Stress, recovery status, stimulants, and blood volume- These all affect a person’s exercising and resting maximal heart rate. A person’s maximal heart rate will increase or reduce depending on how these factors change daily.

Stroke Volume (SV)

This refers to the amount of blood the heart pumps out of the left ventricle with each beat, and you can measure it either in litres or ml per minute. Measuring the exact stroke volume is not easy.

Therefore, people estimate the volume based on the formula used to calculate heart rate and measurable factors that stroke volume estimates, like blood pressure.

While stroke volume and heart rate can influence cardiac output, stroke volume does not change too much, with only small fluctuations even during exercises. On the other hand, heart rate changes dramatically, which makes it the greatest influencer of someone’s cardiac output.

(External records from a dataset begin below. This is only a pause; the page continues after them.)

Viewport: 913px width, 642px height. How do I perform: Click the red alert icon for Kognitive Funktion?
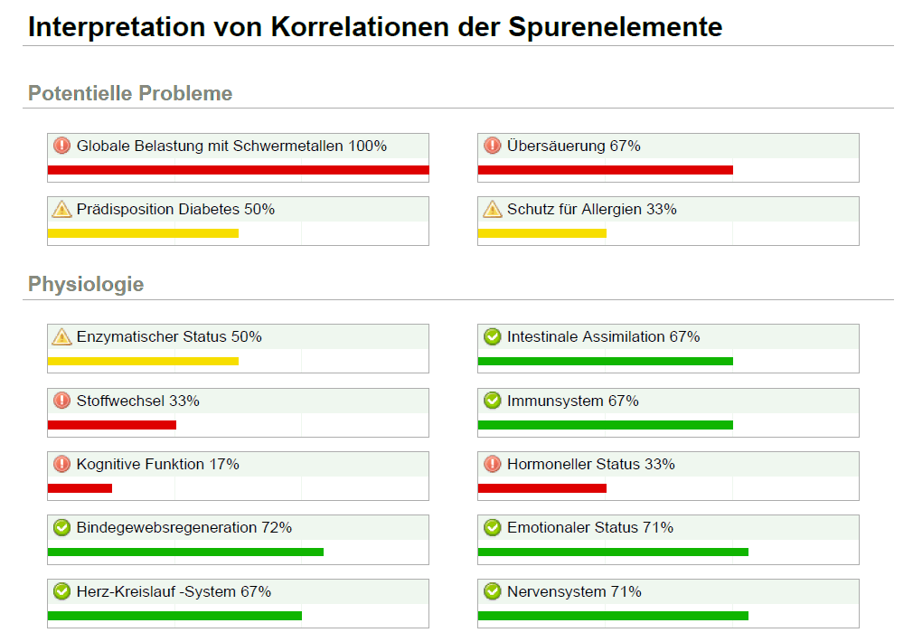coord(61,465)
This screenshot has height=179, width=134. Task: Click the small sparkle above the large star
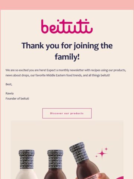coord(106,149)
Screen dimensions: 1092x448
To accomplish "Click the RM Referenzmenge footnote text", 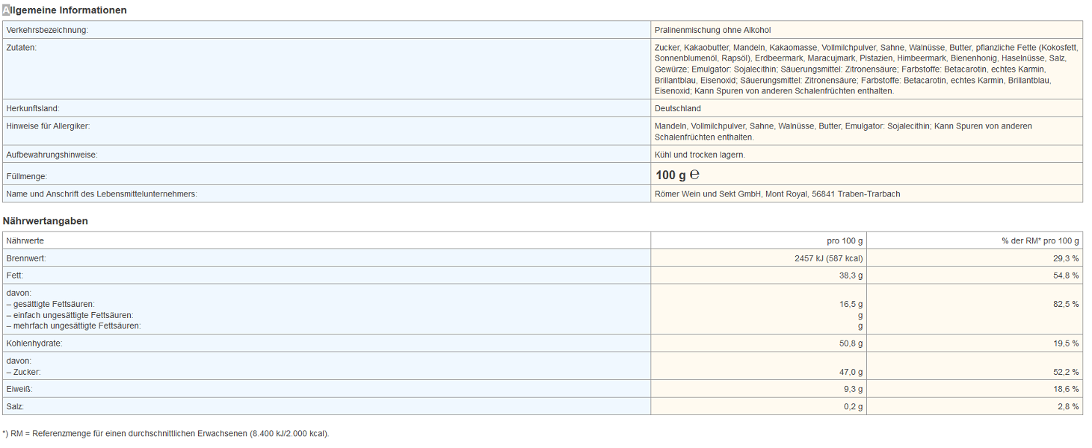I will pos(166,433).
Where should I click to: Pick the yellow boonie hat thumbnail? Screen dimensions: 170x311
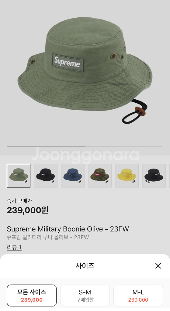(x=127, y=176)
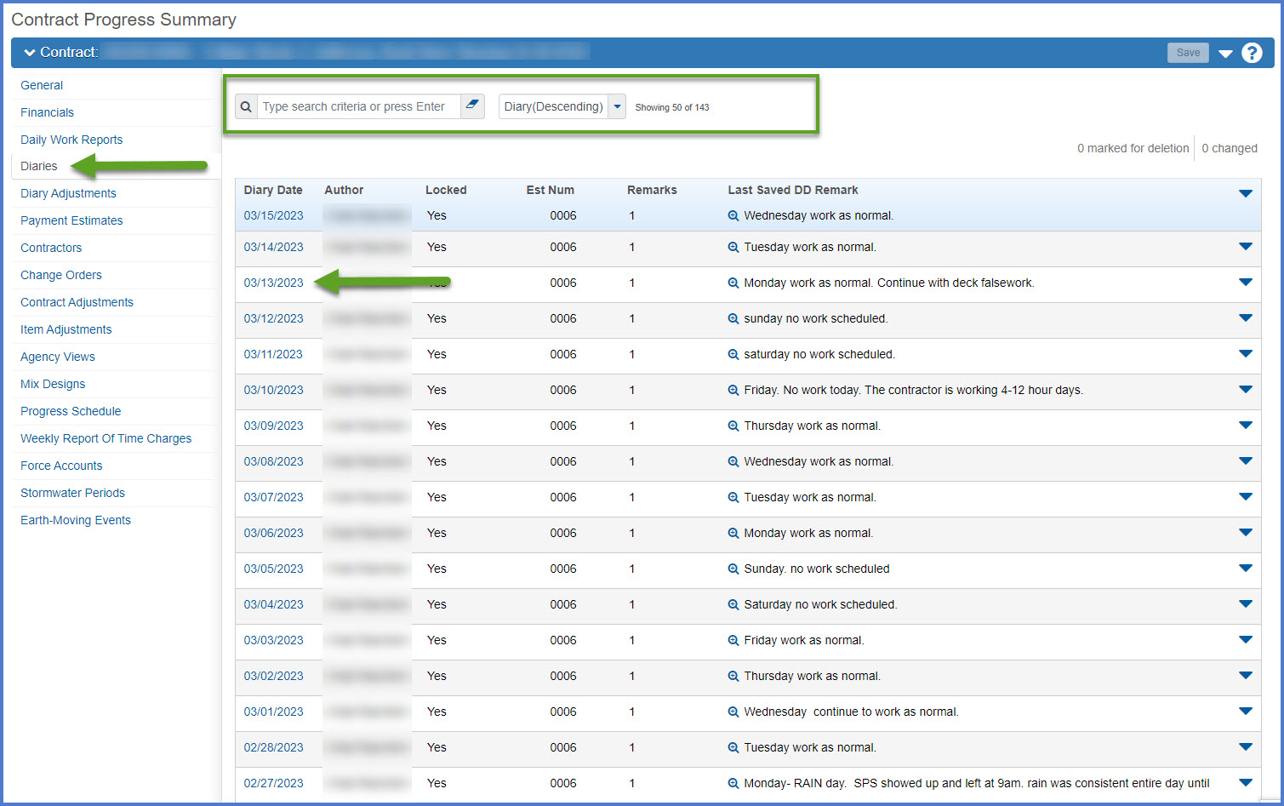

Changes in people’s cardiac output are vital as they determine how well the bear will meet the increasing energy demands of the exercising muscles. As a personal trainer, you might never have to measure your client’s cardiac output, but it’s important because it affects blood pressure.

Blood Pressure

Blood pressure refers to the force that blood exerts on arterial walls as it is being pumped from the heart. You can easily measure a client’s blood pressure using a sphygmomanometer and stethoscope on the upper arm.

Cardiac output is one of the main factors that affect blood pressure because an increase in cardiac output increases the pressure and volume of blood passing through the arteries.

Before designing a workout plan for your client, ensure that you know their blood pressure to know how much exercises are safe for them and how intense the workouts should be.

You should also check any medications or health conditions that could affect the client’s heart rate, stroke volume, or blood pressure.